▶ [Directive]
Return every line of the items below that contains the string "Task", copying each line in full.

▶ [Entries shown]
================================
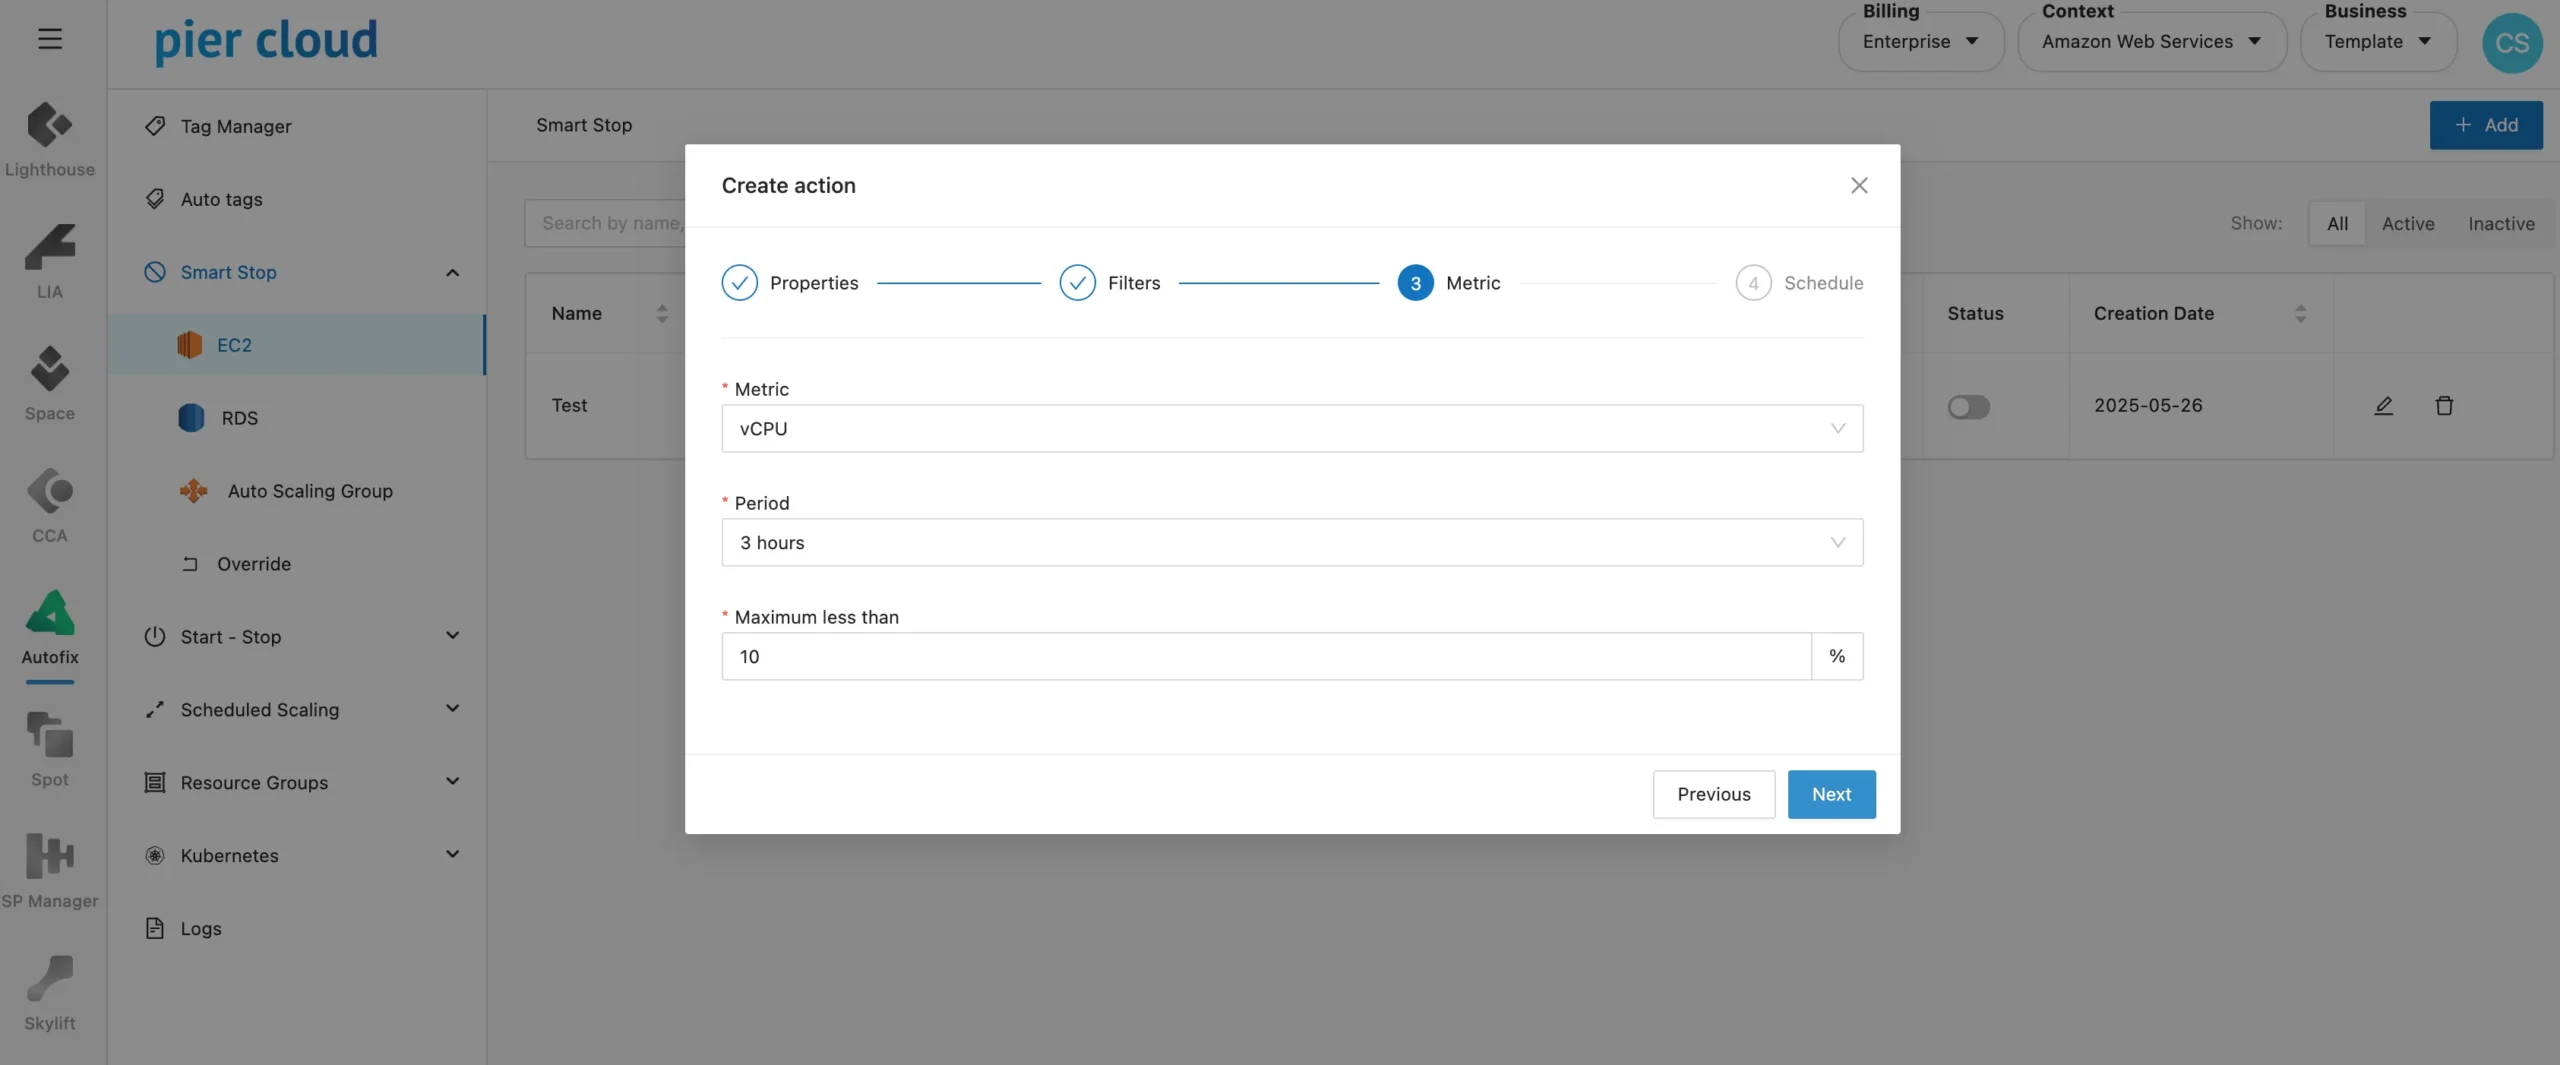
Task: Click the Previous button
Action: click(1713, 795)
================================
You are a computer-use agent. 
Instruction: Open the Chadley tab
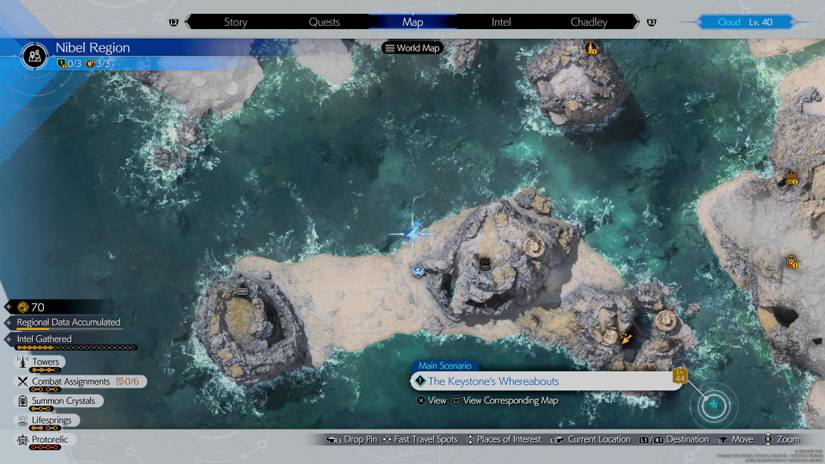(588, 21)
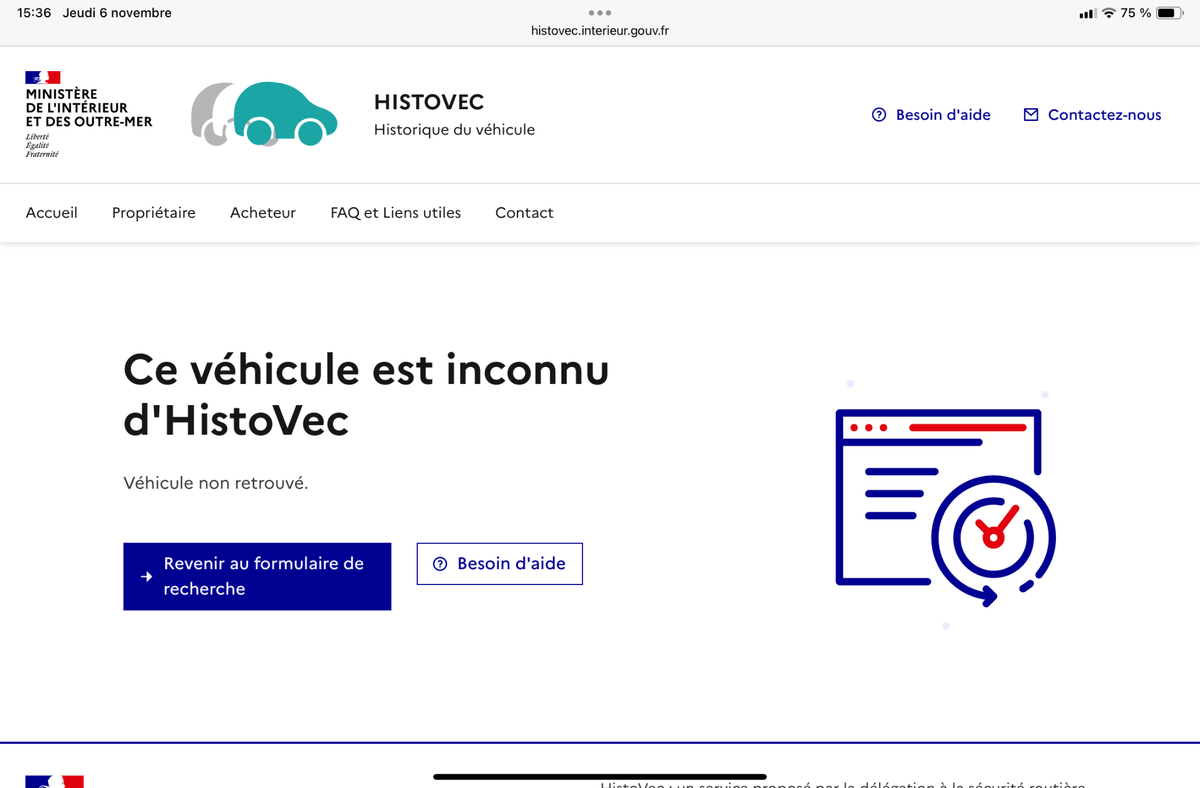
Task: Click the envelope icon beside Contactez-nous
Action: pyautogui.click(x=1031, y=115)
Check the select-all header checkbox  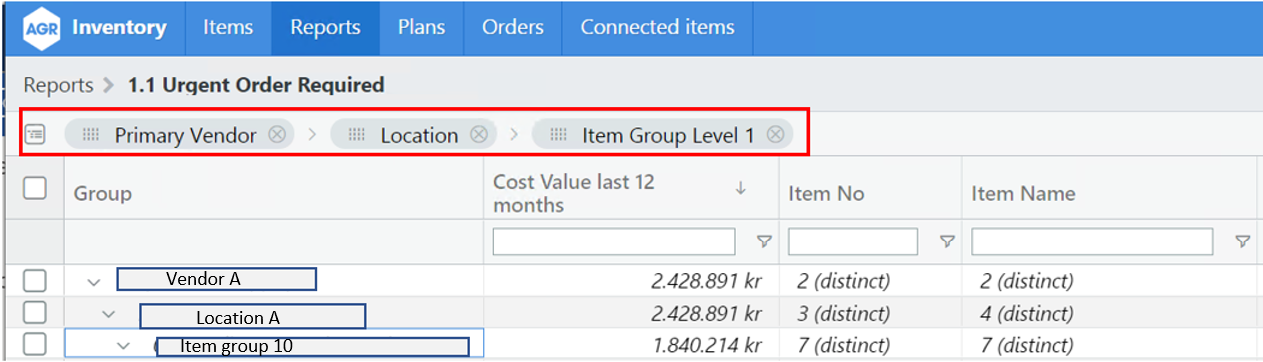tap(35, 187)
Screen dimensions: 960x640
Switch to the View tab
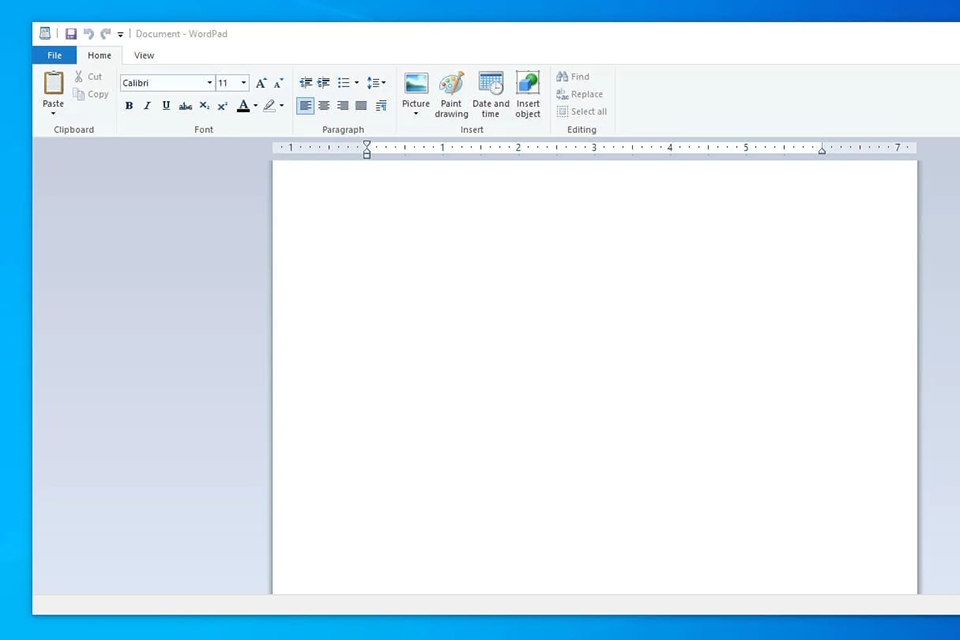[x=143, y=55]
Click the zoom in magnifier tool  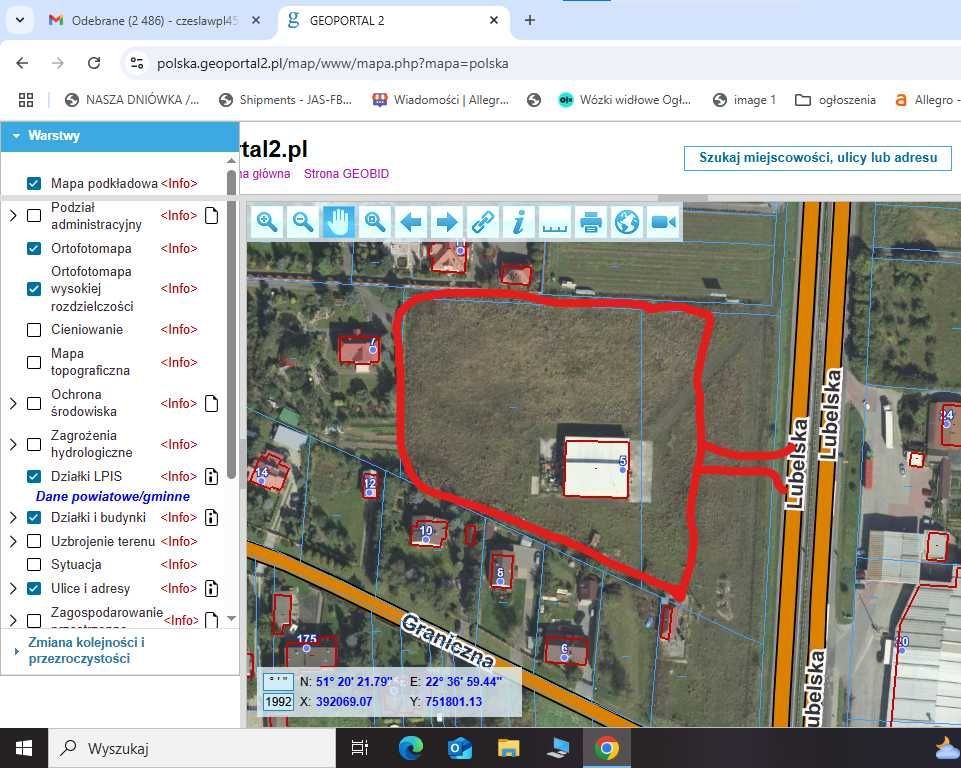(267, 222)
================================
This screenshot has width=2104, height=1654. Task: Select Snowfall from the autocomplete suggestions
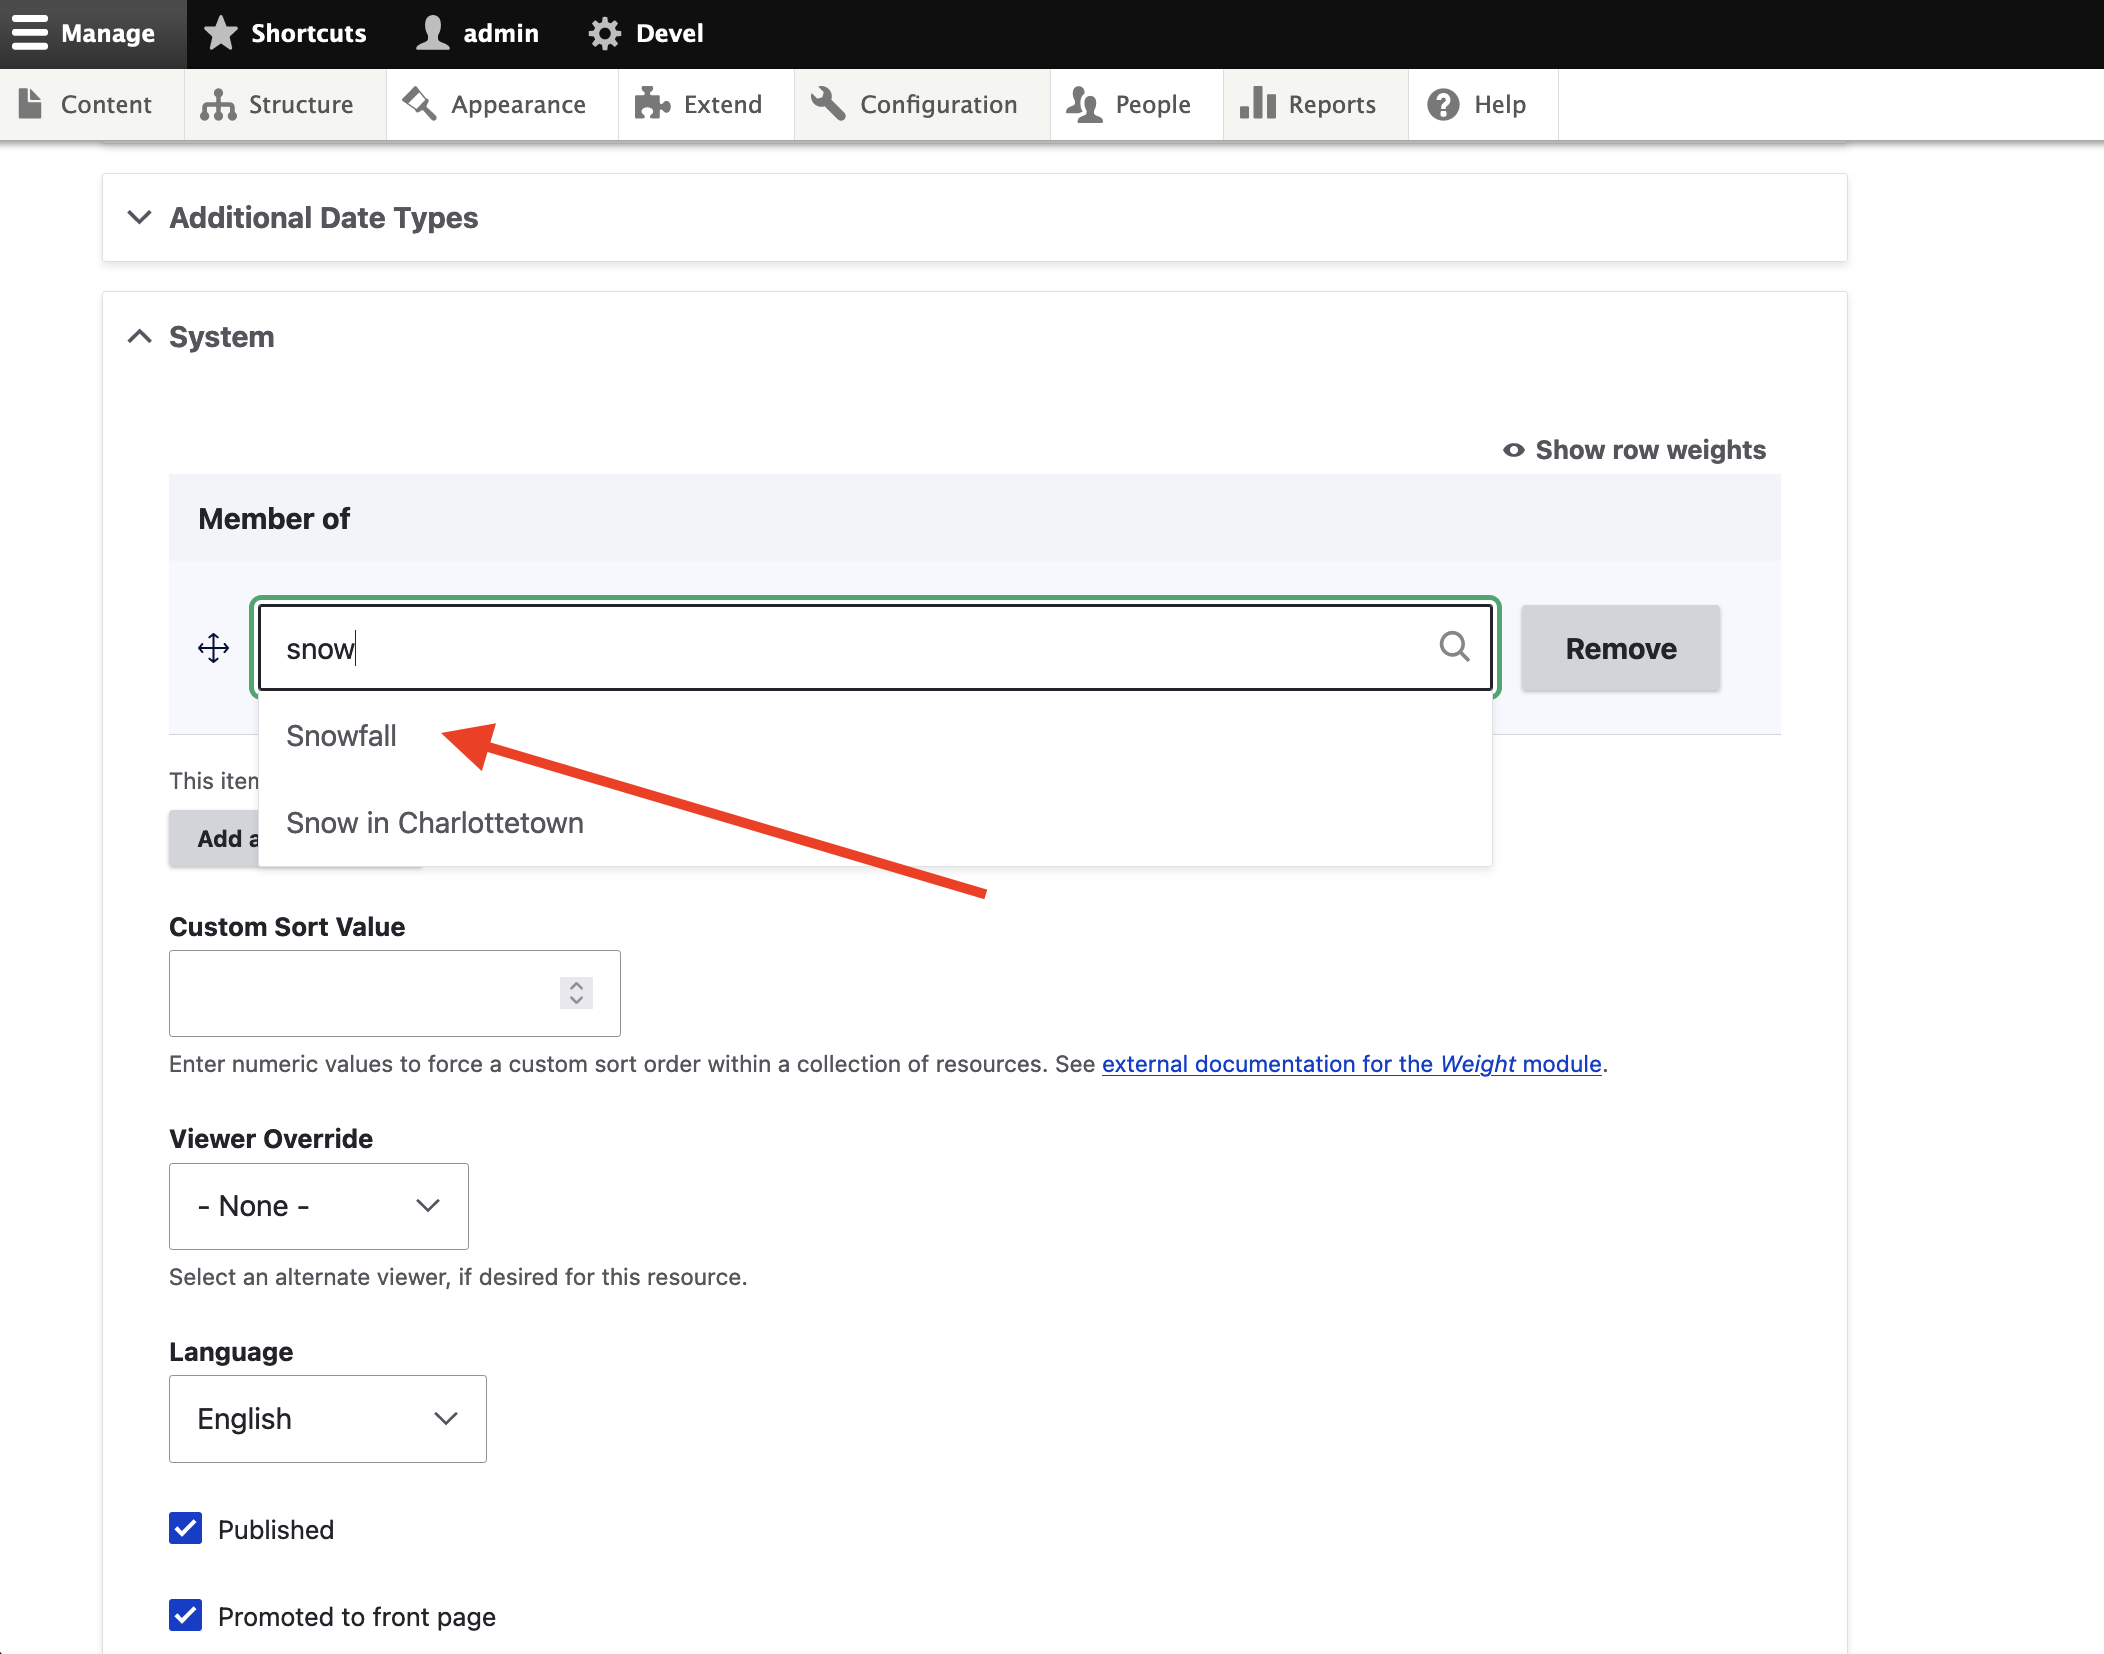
================================
▶ [Solved problem]
Task: Click the Previous button
Task: Click the envelope icon beside Contactez-nous
This screenshot has width=2104, height=1654. Task: Select Snowfall from the autocomplete suggestions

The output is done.